Через мгновенье камеру сотрясал Лехин хохот.
- Ну, ты меня и уморил, вот артист, - мой «спаситель» смахивал с глаз смешинки грязным рукавом серого пиджака,- ты еще у следока прощения попроси.
Он пытался изобразить сценку, как это обычно делают дети: «Дяденька, простите меня, я больше не буду!»
И вдруг осознав всю нелепость своего вопроса, я рассмеялся вместе с ним. Да и что я сейчас мог вернуть – электробритву, или столовый набор в коробке, которые Гришка все еще никак не мог продать? Нет, поздно, «целая куча» вещей уже давно продана: духи, женские туфли, свитер и еще с десяток разных вещей из обворованных квартир, разошлись среди Гришкиных знакомых.
Я почувствовал острую потребность выговориться и рассказывал о своих отношениях с родителями, о Шорохе, побеге из дома, карманниках из беседки и встрече со Свердловскими ворами. На удивление он за время моего рассказа не проронил ни слова и сейчас молчал, что-то обдумывая.
- Вот что я тебе скажу пацан! Ты такие разговоры больше ни с кем не веди, если хочешь срок без проблем отсидеть. И о том, что доходов почти не имел, тоже забудь. Здесь так - или ты фартовый вор, или шушера, до которой каждый докапывается, норовит обобрать да унизить. «С волками жить – по-волчьи выть!» Слышал такое? Так вот это теперь про твою жизнь. Да ты быстро все поймешь, по тебе видно, что не овца. Только сам не зарывайся, и когда «овечку» встретишь, не торопись зубы показывать.

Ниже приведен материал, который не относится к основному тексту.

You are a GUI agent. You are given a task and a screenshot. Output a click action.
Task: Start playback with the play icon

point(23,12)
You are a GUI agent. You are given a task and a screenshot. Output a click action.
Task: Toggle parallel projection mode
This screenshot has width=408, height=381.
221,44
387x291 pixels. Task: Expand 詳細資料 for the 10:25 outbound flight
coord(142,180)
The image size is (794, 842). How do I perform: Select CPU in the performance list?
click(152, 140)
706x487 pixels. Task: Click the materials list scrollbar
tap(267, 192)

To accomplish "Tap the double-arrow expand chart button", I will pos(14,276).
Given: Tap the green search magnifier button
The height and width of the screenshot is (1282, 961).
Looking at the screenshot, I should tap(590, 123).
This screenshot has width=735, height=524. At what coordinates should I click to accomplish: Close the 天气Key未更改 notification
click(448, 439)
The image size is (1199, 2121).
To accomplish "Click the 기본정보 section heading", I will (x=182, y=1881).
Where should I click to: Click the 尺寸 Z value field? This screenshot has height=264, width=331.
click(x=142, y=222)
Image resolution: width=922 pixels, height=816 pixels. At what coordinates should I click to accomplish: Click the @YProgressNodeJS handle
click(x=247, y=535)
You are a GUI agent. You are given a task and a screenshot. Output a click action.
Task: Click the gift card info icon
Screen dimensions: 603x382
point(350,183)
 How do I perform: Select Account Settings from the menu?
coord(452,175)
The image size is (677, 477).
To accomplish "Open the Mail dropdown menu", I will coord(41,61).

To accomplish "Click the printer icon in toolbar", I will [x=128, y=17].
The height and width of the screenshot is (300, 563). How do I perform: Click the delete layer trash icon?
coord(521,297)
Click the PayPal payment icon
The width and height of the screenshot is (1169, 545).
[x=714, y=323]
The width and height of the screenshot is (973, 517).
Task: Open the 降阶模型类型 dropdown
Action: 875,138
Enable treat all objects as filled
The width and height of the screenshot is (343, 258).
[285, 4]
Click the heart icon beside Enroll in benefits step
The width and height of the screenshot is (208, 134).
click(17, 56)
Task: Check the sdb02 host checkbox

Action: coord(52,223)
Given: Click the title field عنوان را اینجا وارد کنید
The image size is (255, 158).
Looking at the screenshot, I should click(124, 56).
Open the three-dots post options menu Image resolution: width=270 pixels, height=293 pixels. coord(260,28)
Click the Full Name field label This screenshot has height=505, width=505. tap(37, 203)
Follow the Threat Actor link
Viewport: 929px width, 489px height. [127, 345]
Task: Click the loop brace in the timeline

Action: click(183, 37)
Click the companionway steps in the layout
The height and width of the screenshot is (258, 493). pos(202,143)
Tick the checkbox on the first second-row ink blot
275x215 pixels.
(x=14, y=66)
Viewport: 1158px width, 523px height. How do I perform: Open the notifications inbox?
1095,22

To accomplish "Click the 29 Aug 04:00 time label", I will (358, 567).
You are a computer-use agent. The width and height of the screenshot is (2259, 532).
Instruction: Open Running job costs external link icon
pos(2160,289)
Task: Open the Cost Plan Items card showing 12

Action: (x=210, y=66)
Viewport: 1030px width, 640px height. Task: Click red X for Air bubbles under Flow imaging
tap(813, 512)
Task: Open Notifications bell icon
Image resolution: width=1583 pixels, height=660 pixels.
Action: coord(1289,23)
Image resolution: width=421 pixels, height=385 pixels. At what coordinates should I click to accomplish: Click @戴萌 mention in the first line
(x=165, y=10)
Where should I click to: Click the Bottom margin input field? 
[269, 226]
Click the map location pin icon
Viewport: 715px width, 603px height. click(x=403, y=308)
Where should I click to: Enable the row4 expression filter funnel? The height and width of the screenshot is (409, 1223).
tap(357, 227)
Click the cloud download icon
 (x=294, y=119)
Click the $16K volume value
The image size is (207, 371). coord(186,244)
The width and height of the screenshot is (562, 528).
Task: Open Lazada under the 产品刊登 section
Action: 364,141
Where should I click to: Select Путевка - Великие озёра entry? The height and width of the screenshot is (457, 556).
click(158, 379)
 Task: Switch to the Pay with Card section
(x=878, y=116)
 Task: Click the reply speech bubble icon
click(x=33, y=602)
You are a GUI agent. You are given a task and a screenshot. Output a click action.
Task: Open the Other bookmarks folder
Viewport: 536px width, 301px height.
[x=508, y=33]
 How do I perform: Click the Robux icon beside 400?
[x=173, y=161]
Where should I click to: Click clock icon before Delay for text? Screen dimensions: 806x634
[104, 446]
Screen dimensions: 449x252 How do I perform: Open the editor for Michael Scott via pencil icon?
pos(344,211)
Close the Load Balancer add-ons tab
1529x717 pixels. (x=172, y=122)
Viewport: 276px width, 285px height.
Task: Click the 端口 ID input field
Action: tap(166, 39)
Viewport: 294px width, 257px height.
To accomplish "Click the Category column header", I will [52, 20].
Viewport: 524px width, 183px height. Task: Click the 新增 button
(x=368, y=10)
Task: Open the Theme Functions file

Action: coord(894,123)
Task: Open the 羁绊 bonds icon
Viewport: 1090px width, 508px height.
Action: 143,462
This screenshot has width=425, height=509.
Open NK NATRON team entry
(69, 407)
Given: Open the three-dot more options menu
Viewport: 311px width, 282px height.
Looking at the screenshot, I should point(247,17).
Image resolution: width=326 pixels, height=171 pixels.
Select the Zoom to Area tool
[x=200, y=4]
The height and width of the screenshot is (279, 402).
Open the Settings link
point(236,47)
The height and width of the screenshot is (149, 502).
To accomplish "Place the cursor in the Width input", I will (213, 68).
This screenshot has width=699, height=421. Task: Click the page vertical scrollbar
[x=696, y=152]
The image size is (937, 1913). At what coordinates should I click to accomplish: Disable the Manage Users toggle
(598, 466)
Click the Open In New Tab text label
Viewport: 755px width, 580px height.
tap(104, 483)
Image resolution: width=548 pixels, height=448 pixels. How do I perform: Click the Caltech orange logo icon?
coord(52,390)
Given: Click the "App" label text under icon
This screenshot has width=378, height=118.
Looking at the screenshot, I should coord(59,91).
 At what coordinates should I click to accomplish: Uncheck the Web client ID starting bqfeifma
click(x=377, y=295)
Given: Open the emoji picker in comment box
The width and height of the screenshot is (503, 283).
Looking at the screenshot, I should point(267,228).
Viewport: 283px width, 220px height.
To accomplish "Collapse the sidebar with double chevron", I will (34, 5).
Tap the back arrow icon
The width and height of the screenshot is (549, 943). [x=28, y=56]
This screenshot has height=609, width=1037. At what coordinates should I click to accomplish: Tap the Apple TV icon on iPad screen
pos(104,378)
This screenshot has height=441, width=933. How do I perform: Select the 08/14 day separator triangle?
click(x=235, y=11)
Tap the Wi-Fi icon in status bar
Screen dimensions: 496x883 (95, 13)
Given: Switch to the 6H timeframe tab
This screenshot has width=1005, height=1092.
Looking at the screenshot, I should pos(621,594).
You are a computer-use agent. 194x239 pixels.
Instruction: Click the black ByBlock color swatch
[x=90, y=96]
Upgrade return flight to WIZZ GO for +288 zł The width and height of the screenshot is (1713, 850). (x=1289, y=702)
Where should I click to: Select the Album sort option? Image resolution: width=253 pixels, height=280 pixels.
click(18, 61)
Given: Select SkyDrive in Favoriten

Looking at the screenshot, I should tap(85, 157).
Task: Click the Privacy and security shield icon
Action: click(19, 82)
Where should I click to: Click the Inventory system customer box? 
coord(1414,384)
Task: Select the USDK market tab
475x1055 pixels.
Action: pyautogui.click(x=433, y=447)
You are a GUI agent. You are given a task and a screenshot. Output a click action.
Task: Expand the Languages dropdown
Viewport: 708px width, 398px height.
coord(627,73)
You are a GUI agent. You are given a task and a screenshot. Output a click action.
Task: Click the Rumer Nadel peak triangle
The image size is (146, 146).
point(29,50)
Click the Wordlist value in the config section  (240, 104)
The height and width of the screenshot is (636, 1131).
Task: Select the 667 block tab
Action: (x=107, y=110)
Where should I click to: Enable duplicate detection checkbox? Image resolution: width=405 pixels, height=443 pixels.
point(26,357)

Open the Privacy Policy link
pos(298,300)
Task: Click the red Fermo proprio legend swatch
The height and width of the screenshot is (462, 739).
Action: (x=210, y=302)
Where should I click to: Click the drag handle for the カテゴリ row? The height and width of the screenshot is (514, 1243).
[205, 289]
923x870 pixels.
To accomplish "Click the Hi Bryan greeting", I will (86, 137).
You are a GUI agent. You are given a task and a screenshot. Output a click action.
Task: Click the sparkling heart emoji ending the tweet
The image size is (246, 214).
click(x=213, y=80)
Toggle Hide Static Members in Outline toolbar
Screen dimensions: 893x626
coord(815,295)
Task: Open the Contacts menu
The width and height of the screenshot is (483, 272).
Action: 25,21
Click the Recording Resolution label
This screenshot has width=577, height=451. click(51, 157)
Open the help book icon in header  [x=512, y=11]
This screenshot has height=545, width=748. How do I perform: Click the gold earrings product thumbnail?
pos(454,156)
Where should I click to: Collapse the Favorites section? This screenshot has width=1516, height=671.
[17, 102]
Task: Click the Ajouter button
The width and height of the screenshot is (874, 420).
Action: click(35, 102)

Больше мы об этом не говорили. Да я вообще почти не разговаривал, а Леха рассказывал истории из своей жизни, в которых правды было не больше чем в сказках.
Воскресенье пролетело незаметно. Утром поход в туалет, после «завтрака» Леха развлекал нас обоих своими байками, в обед я уже не брезговал баландой из алюминиевой миски, а вечером не кривляясь таскал мерзкую парашу.
В понедельник после завтрака к нам в камеру подсадили пожилого мужчину. Он спросил, куда ему можно прилечь и больше мы его не слышали.
- Тебя сегодня обязательно должны вызвать, трое суток заканчиваются. Или арест подпишут или отпустят, - Леха все внутренние порядки знал как «отче наш». Перед обедом дежурный предупредил, чтобы я готовился на допрос.
- Ты главное не ссы, следак тебе будет угрожать, нести всякую пургу, а главное он попытается тебя на чем-нибудь подловить, тут смотри в оба.